Bir başka önemli tehdit ise siyah sigatoka hastalığı. Bu hastalık, muz yapraklarında lekelere neden olarak bitkinin büyümesini ve verimini olumsuz etkiliyor. Fungisitlerle mücadele edilse de bazı bölgelerdeki mantarlar bu kimyasallara direnç kazanmaya başladı.

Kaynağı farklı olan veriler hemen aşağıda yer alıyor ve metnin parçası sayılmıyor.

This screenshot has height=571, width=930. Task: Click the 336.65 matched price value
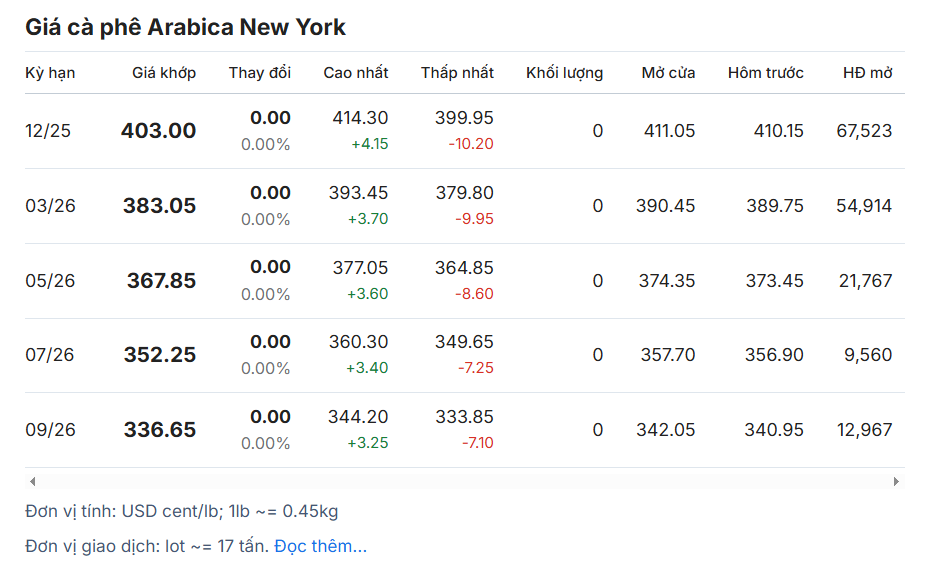coord(160,430)
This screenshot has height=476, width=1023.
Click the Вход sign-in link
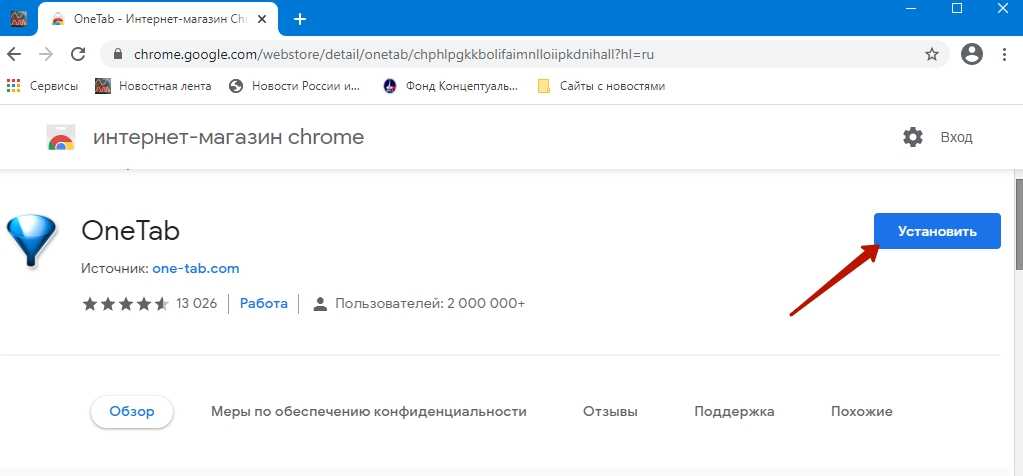[x=956, y=137]
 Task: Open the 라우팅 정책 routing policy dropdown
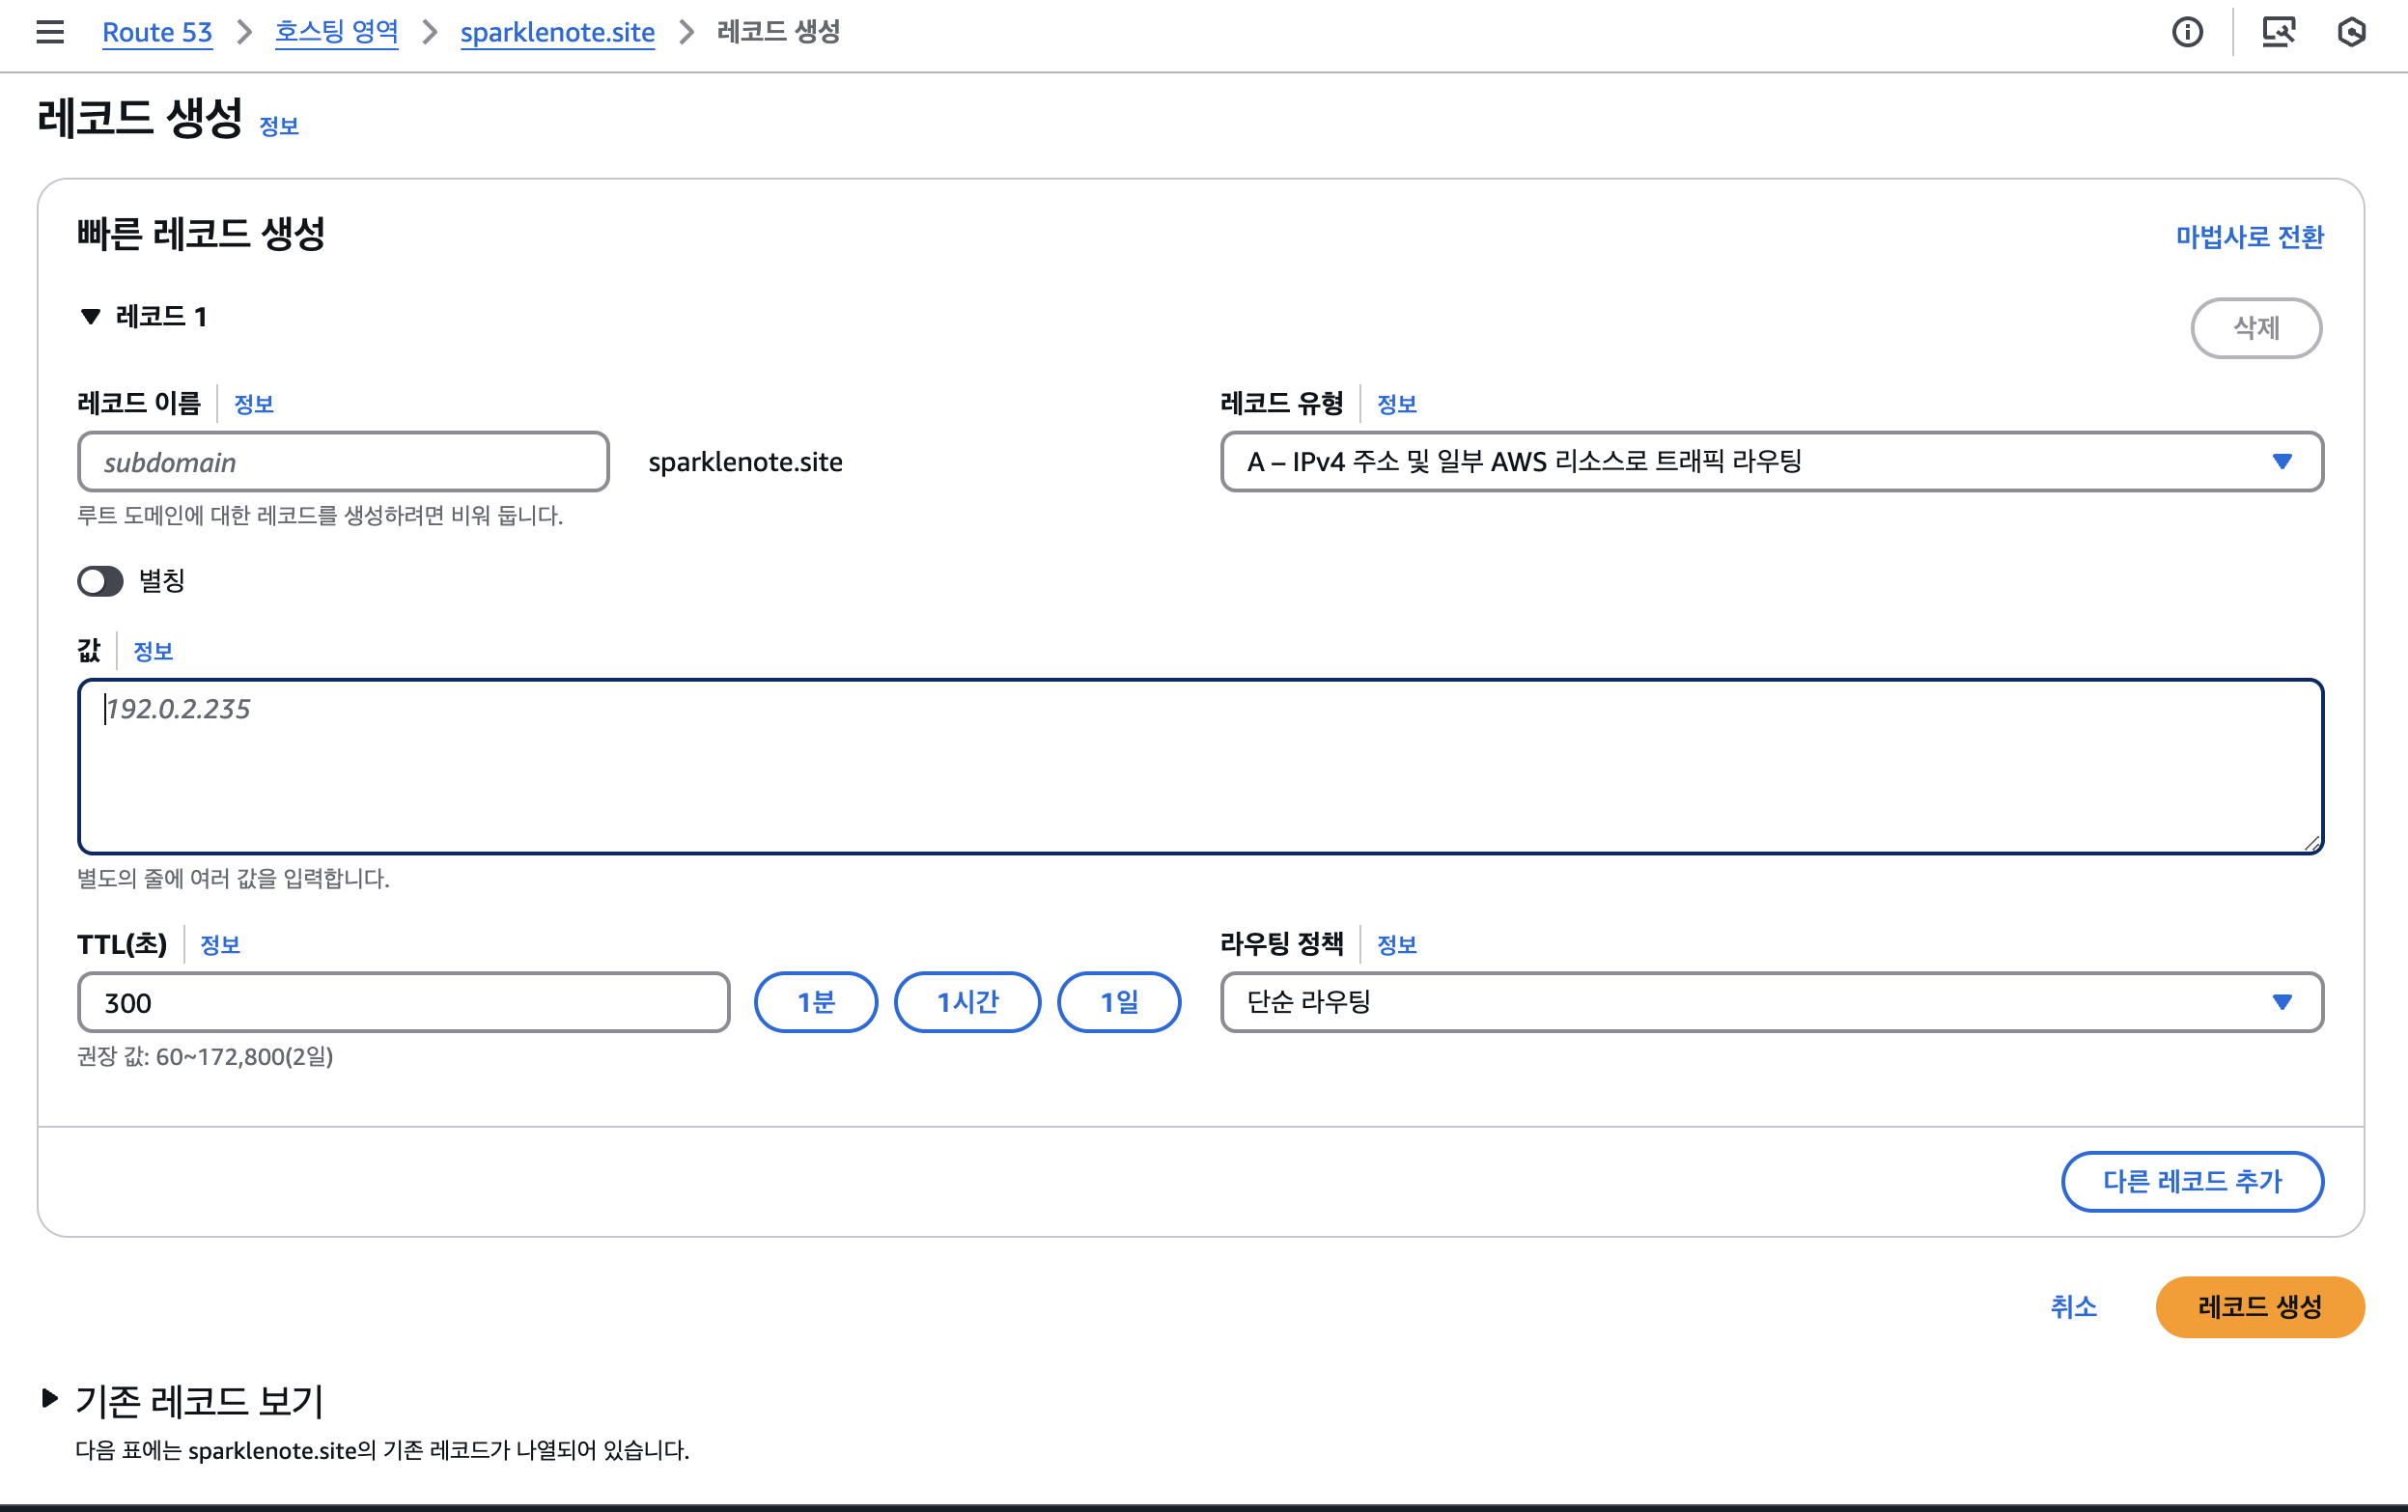click(x=1771, y=1002)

Bilim İnsanları Yeni Çözümler Üzerinde Çalışıyor
Bilim dünyası, muzları bu tehlikelerden korumak için farklı stratejiler geliştiriyor. Hastalıkların genetik yapısı ve yayılma mekanizmaları üzerine yapılan araştırmalar, daha etkili tedavi yöntemleri geliştirmeye olanak tanıyor. Aynı zamanda yeni ve hastalıklara dirençli muz çeşitleri üzerinde de çalışmalar yürütülüyor.
ABD merkezli muz üreticisi Chiquita Brands International, KeyGene ve Wageningen Üniversitesi ile işbirliği yaparak Yelloway 1 adlı yeni bir muz türü geliştirdi. Hem Panama hastalığına hem de siyah sigatoka hastalığına dirençli olan bu muz çeşidi, serada yetiştirilmeye başlandı.

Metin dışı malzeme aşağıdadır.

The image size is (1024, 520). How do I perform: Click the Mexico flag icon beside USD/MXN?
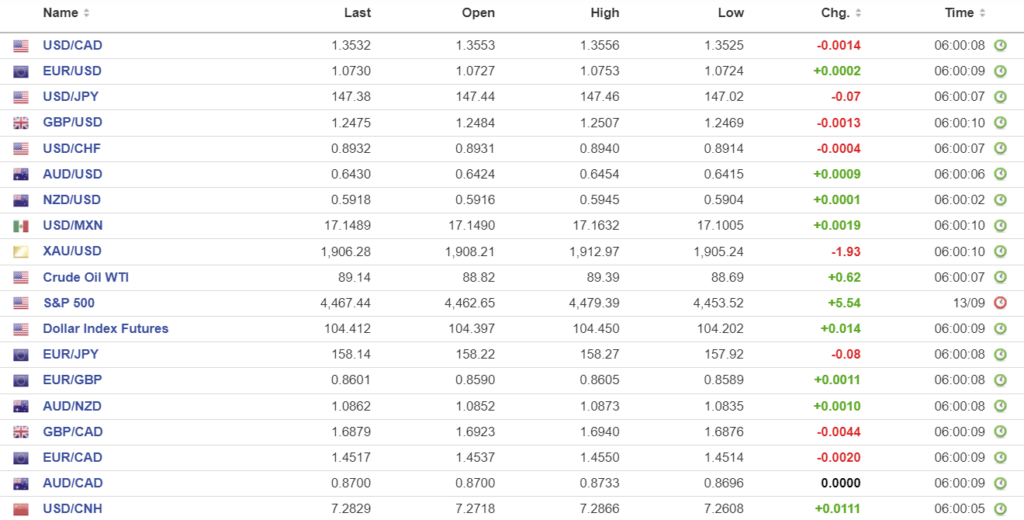coord(21,226)
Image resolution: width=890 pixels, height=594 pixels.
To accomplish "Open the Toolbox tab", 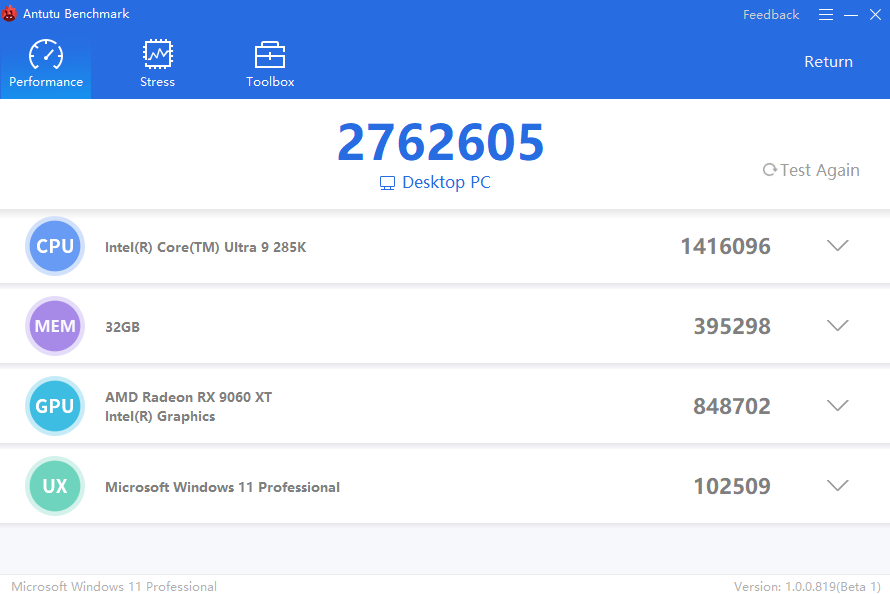I will 270,64.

Önümüzdeki yıllarda Filipinler'de toprağa ekilecek olan Yelloway 1, daha sonra Cavendish muzlarıyla çaprazlanarak hem lezzetli hem de hastalıklara dayanıklı yeni bir muz türü elde edilmesi hedefleniyor.
Avustralya'daki Queensland Üniversitesi'nden araştırmacılar ise yabani bir muz bitkisinden bir geni Cavendish'e aktararak genetiği değiştirilmiş bir muz çeşidi geliştirdi. Bu yöntem, Panama hastalığına karşı etkili bir çözüm sunsa da genetiği değiştirilmiş gıdalara karşı olan tepkiler nedeniyle henüz ticarileşmiş değil.
Bilim insanlarının bu yoğun çabaları sayesinde muzların geleceği için umut var. Yakın gelecekte marketlerde gördüğümüz muzların tadı ve görünümünde herhangi bir değişiklik olmasa da, arka planda yapılan bu çalışmalar sayesinde muzların daha sağlıklı ve sürdürülebilir bir şekilde üretilmesi sağlanacak.